DeWolf and Weinreb said they toured Johns Hopkins Health Care & Surgery Center at Green Spring Station in Lutherville, and that is what is envisioned for the crescent.
"We really have in front of us what the vision is," DeWolf said. "It doesn't exist as things sit now in between Washington and Baltimore, on that corridor. We are in a perfect spot for that to be duplicated."
The parcel located on the corner of Little Patuxent Parkway and Broken Land Parkway, known as area one, will be general office space, with buildings up to 15-stories high. DeWolf said the developer wants to fill the entire area with a single tenant, and that the architecture will mirror the office buildings across the street at Corporate Center.
DeWolf said the plan will be implemented in three phases, with each phase targeting the three areas of development.
The first phase, which will total 1.6 million square feet of development, will be divided between three parcels. The plans call for 150,000 square feet of office space and 500 parking spaces in area one. The developer plans to build 150,000 of square feet of medical office and 600 parking spaces on area two.
In area three, which is the largest and located directly south of the pavilion, the first phase calls for 725 residential units, the hotel, 97,000 square feet of retail and dining space, a 100,000 square-foot library, a 50,000 square-foot conference center, a 50,000 square-foot aquatic center, a 25,000 square-foot concert hall and between 1,200 and 1,900 parking spaces, in garages.
DeWolf said the opening dates and phasing of the rest of the development will be dependent on market factors.
DeWolf and Weinreb added that, although not part of the official development plan, maintaining and renovating Merriweather Post Pavilion is critical to the developer's vision for downtown.
"Merriweather is central to our plan, it defines the spirit of downtown Columbia and our crescent project," Weintreb said. "We recognize that Merriweather was saved, now we want to carefully consider its future.

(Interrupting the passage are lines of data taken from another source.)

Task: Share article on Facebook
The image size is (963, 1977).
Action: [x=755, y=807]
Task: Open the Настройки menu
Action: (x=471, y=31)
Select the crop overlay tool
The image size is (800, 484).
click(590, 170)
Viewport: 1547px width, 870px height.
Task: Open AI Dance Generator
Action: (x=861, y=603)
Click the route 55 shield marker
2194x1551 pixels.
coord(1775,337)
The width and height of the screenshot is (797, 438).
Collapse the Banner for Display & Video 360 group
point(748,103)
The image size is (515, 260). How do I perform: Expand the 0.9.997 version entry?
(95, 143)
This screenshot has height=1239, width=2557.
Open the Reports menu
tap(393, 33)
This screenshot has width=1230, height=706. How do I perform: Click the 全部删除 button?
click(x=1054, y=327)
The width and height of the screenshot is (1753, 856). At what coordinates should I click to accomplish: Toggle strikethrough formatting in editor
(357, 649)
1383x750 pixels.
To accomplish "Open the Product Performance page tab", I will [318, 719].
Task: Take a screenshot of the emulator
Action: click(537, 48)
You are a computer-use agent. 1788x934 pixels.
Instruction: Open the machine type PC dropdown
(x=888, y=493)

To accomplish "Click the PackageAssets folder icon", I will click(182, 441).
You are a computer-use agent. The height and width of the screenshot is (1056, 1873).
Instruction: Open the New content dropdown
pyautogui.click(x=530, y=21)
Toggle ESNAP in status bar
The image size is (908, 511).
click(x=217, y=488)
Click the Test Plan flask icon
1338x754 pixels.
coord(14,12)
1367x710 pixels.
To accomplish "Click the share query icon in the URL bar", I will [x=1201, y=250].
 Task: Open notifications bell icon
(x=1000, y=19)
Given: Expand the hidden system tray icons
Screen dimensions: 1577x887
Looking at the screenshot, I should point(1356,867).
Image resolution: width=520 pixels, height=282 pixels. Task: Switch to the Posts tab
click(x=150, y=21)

It's critical that Merriweather is successful at a commercial level so that its sustainable."
DeWolf said the bill proposed last week by Howard County Executive Ken Ulman that would strip Howard Hughes of control, and redevelopment responsibilities, of the pavilion later this year – which DeWolf said is 10 years earlier than expected – does not change their plans.
DeWolf said Howard Hughes plans to sign a long-term lease with an operator, which may or may not be existing operator I.M.P., which he and Ulman agree is necessary to make the renovations of the property possible.
DeWolf likened the Merriweather project to the redevelopment of the former Rouse Co. building, which is slated to reopen this summer as a Whole Foods. He said both buildings need significant upgrades, and the best way to pay for them is to have a significant investment from an operator.
"[Investment from an operator] is what gives you the financial muscle to go out and borrow [the money] to rebuild the building," he said of both projects. "We want to change the notion of that relationship from landlord-tenant to almost joint venture partner," said DeWolf, who added he hopes to have an announcement on a deal next month.
He added Howard Hughes hopes that joint venture relationship will extend to the Downtown Columbia Arts and Culture Commission, who is slated to receive the property from the developer for $0.
DeWolf said the developer's consultant, Adrian Ellis, the former director of Jazz at Lincoln Center, is working on reconfiguring the programming for the venue. DeWolf said Ellis estimates $15 million in renovations need to be done, while a county-hired consultant put the price tag at $24.6 million.